Grottammare | Opera quella dell'antropologo tedesco A. Gehlen che cerca di porre in relazione quella che è la relazione tra l'uomo e la tecnica.

di Martina Marini

A. Gehlen

Quest’opera rappresenta una grande sfida da parte di uno dei padri dell’antropologia filosofica che si trova a doversi confrontare con quella che è la natura dell’uomo e dunque con quella che è la necessità di dover porre sotto accusa quella che è la dimensione della natura umana.

In questa prospettiva Gehlen si trova ad indagare la posizione dell’uomo nel cosmo in relazione a quello che è il sapere tecnico e scientifico che ha finito per creare in lui una sorta di seconda natura.Una natura in cui viene fuori quella che è la necessità dell’artificio e che fa dell’uomo stesso  non più i suo creatore e ideatore ma il suo strumento per potersi evolvere.Infatti l’uomo perde le redini e il controllo dunque di quella che è la sua creatura tecnica e artificiale e quest’ultima finisce per prendere possesso di lui.

Si crea così un rapporto di forte dipendenza con la stessa che arriva ad un livello di attaccamento tale che il soggetto non può più farne a meno, come accade oggi.Già Gehlen a suo tempo aveva preannunciato ciò e cioè che l’uomo sarebbe arrivato nel non apprezzare la sua natura a vivere in una condizione di dipendenza totale con una nuova natura da lui costruita e dunque non più naturale come quella consegnatagli dalla tecnica e della scienza.

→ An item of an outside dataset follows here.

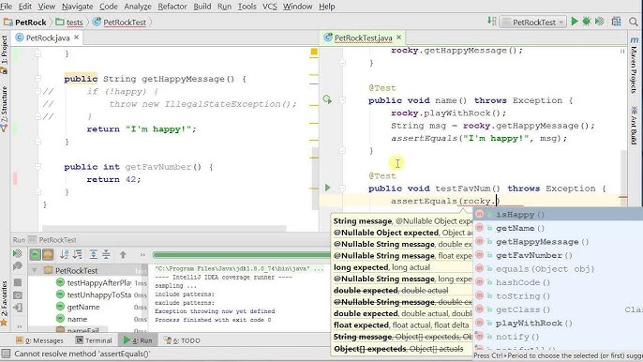Open the Refactor menu
Viewport: 643px width, 362px height.
coord(172,7)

Il soggetto che non accetta la sua natura così fragile cerca di trovare delle soluzioni per sopperire ai suoi deficit e così finisce per ideare degli strumenti dei quali non può più fare a meno.Dunque Gehlen ci consegna l’immagine di un uomo essenzialmente tecnico e tecnicizzato che, per conservarsi e perpetuarsi deve costruirsi un suo mondo artificiale in cui nulla ha più un carattere naturale.

In questo modo però egli finisce per perdere il suo posto nel mondo e finisce anche per perdere il suo valore, una cosa su cui l’autore del libro insiste molto e sul quale, ad oggi bisognerebbe riflettere, visto che già l’antropologo a suo tempo aveva preannunciato il destino dell’umano e la sua caduta nella tecnica, nella costruzione artificiale che non permette più a riflessione e il ritorno in sé.

In conclusione quella che ne esce è l’immagine della vittoria e del capovolgimento del primato del sapere tecnico del tutto astratto sull’uomo che da padrone diventa schiave e servo della stessa natura artificiale.